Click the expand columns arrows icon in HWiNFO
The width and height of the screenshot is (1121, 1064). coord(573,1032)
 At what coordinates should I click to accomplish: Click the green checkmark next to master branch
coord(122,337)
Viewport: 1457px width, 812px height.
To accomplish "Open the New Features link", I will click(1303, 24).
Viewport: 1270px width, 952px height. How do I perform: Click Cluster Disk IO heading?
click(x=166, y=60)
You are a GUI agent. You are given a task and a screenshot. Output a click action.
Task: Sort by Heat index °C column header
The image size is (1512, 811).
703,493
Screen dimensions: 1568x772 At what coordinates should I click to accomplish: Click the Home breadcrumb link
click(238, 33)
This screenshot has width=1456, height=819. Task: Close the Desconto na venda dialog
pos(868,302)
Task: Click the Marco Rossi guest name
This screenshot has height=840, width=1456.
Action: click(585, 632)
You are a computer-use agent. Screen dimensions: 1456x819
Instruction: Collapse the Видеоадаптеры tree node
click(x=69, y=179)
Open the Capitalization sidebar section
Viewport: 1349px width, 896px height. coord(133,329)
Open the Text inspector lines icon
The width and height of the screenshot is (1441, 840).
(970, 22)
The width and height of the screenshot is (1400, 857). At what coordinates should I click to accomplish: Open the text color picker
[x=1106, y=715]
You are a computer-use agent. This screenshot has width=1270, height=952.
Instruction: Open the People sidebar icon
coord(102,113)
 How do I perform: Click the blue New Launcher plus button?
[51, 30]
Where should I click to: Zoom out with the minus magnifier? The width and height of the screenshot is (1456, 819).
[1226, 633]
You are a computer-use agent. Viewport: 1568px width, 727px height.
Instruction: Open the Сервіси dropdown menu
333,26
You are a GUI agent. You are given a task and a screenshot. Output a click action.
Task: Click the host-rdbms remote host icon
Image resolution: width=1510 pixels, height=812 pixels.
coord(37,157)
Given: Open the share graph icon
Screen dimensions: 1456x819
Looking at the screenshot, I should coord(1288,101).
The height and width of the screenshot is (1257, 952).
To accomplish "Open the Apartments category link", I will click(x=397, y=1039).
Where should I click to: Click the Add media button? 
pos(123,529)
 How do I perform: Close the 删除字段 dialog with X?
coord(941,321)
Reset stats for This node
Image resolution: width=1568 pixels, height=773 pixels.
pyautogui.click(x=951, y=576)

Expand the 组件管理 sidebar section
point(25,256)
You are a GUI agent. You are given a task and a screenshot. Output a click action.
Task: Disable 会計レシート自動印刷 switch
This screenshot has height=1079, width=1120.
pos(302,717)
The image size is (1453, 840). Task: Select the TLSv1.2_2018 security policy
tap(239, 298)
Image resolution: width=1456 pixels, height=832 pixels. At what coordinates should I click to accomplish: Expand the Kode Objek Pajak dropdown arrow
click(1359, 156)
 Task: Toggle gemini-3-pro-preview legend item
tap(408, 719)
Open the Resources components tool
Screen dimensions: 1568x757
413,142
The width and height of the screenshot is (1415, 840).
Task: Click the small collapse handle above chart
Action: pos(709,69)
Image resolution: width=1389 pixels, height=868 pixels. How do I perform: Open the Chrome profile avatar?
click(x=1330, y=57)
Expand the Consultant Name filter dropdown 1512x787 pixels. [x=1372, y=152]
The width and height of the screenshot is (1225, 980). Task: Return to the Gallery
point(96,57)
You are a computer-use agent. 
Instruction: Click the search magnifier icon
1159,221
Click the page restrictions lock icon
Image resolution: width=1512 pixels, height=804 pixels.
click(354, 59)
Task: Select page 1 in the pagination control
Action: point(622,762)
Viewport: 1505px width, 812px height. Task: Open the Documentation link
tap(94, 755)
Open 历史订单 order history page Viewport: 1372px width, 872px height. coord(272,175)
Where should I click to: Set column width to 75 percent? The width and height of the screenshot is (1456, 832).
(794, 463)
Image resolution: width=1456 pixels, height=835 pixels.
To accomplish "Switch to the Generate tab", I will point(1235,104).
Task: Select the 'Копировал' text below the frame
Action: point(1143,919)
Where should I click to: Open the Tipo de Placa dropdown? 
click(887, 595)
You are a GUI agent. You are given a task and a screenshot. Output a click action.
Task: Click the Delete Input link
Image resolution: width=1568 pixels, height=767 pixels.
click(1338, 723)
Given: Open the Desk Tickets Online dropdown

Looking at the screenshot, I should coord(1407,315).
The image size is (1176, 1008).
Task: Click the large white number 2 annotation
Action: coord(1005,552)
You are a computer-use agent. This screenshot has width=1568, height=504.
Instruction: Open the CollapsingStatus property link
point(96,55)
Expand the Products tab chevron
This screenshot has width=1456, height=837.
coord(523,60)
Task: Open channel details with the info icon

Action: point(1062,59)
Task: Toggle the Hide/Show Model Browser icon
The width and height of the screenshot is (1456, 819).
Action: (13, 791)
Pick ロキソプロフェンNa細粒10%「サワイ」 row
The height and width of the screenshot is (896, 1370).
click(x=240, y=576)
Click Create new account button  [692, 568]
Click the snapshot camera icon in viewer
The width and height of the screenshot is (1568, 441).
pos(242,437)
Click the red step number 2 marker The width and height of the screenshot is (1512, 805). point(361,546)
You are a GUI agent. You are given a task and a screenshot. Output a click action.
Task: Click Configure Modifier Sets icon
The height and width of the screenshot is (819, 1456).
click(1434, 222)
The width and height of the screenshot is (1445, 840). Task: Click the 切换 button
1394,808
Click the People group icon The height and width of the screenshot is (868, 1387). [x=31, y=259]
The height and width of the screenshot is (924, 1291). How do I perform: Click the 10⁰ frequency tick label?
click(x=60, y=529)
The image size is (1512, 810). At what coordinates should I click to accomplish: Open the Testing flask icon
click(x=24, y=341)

::::

— Problem description —
Taking the listing above, write all of it out exactly.

— Solution —
Click the expand columns arrows icon in HWiNFO
The width and height of the screenshot is (1121, 1064). coord(573,1032)
 At what coordinates should I click to accomplish: Click the green checkmark next to master branch
coord(122,337)
Viewport: 1457px width, 812px height.
To accomplish "Open the New Features link", I will click(1303, 24).
Viewport: 1270px width, 952px height. How do I perform: Click Cluster Disk IO heading?
click(x=166, y=60)
You are a GUI agent. You are given a task and a screenshot. Output a click action.
Task: Sort by Heat index °C column header
The image size is (1512, 811).
703,493
Screen dimensions: 1568x772 At what coordinates should I click to accomplish: Click the Home breadcrumb link
click(238, 33)
This screenshot has width=1456, height=819. Task: Close the Desconto na venda dialog
pos(868,302)
Task: Click the Marco Rossi guest name
This screenshot has height=840, width=1456.
Action: click(585, 632)
You are a computer-use agent. Screen dimensions: 1456x819
Instruction: Collapse the Видеоадаптеры tree node
click(x=69, y=179)
Open the Capitalization sidebar section
Viewport: 1349px width, 896px height. coord(133,329)
Open the Text inspector lines icon
The width and height of the screenshot is (1441, 840).
(970, 22)
The width and height of the screenshot is (1400, 857). At what coordinates should I click to accomplish: Open the text color picker
[x=1106, y=715]
You are a computer-use agent. This screenshot has width=1270, height=952.
Instruction: Open the People sidebar icon
coord(102,113)
 How do I perform: Click the blue New Launcher plus button?
[51, 30]
Where should I click to: Zoom out with the minus magnifier? The width and height of the screenshot is (1456, 819).
[1226, 633]
You are a computer-use agent. Viewport: 1568px width, 727px height.
Instruction: Open the Сервіси dropdown menu
333,26
You are a GUI agent. You are given a task and a screenshot. Output a click action.
Task: Click the host-rdbms remote host icon
Image resolution: width=1510 pixels, height=812 pixels.
coord(37,157)
Given: Open the share graph icon
Screen dimensions: 1456x819
Looking at the screenshot, I should coord(1288,101).
The height and width of the screenshot is (1257, 952).
To accomplish "Open the Apartments category link", I will click(x=397, y=1039).
Where should I click to: Click the Add media button? 
pos(123,529)
 How do I perform: Close the 删除字段 dialog with X?
coord(941,321)
Reset stats for This node
Image resolution: width=1568 pixels, height=773 pixels.
pyautogui.click(x=951, y=576)

Expand the 组件管理 sidebar section
point(25,256)
You are a GUI agent. You are given a task and a screenshot. Output a click action.
Task: Disable 会計レシート自動印刷 switch
This screenshot has height=1079, width=1120.
pos(302,717)
The image size is (1453, 840). Task: Select the TLSv1.2_2018 security policy
tap(239, 298)
Image resolution: width=1456 pixels, height=832 pixels. At what coordinates should I click to accomplish: Expand the Kode Objek Pajak dropdown arrow
click(1359, 156)
 Task: Toggle gemini-3-pro-preview legend item
tap(408, 719)
Open the Resources components tool
Screen dimensions: 1568x757
413,142
The width and height of the screenshot is (1415, 840).
Task: Click the small collapse handle above chart
Action: pos(709,69)
Image resolution: width=1389 pixels, height=868 pixels. How do I perform: Open the Chrome profile avatar?
click(x=1330, y=57)
Expand the Consultant Name filter dropdown 1512x787 pixels. [x=1372, y=152]
The width and height of the screenshot is (1225, 980). Task: Return to the Gallery
point(96,57)
You are a computer-use agent. 
Instruction: Click the search magnifier icon
1159,221
Click the page restrictions lock icon
Image resolution: width=1512 pixels, height=804 pixels.
click(354, 59)
Task: Select page 1 in the pagination control
Action: point(622,762)
Viewport: 1505px width, 812px height. Task: Open the Documentation link
tap(94, 755)
Open 历史订单 order history page Viewport: 1372px width, 872px height. coord(272,175)
Where should I click to: Set column width to 75 percent? The width and height of the screenshot is (1456, 832).
(794, 463)
Image resolution: width=1456 pixels, height=835 pixels.
To accomplish "Switch to the Generate tab", I will point(1235,104).
Task: Select the 'Копировал' text below the frame
Action: point(1143,919)
Where should I click to: Open the Tipo de Placa dropdown? 
click(887, 595)
You are a GUI agent. You are given a task and a screenshot. Output a click action.
Task: Click the Delete Input link
Image resolution: width=1568 pixels, height=767 pixels.
click(1338, 723)
Given: Open the Desk Tickets Online dropdown

Looking at the screenshot, I should coord(1407,315).
The image size is (1176, 1008).
Task: Click the large white number 2 annotation
Action: coord(1005,552)
You are a computer-use agent. This screenshot has width=1568, height=504.
Instruction: Open the CollapsingStatus property link
point(96,55)
Expand the Products tab chevron
This screenshot has width=1456, height=837.
coord(523,60)
Task: Open channel details with the info icon

Action: point(1062,59)
Task: Toggle the Hide/Show Model Browser icon
The width and height of the screenshot is (1456, 819).
Action: (13, 791)
Pick ロキソプロフェンNa細粒10%「サワイ」 row
The height and width of the screenshot is (896, 1370).
click(x=240, y=576)
Click Create new account button  [692, 568]
Click the snapshot camera icon in viewer
The width and height of the screenshot is (1568, 441).
pos(242,437)
Click the red step number 2 marker The width and height of the screenshot is (1512, 805). point(361,546)
You are a GUI agent. You are given a task and a screenshot. Output a click action.
Task: Click Configure Modifier Sets icon
The height and width of the screenshot is (819, 1456).
click(1434, 222)
The width and height of the screenshot is (1445, 840). Task: Click the 切换 button
1394,808
Click the People group icon The height and width of the screenshot is (868, 1387). [x=31, y=259]
The height and width of the screenshot is (924, 1291). How do I perform: Click the 10⁰ frequency tick label?
click(x=60, y=529)
The image size is (1512, 810). At what coordinates should I click to accomplish: Open the Testing flask icon
click(x=24, y=341)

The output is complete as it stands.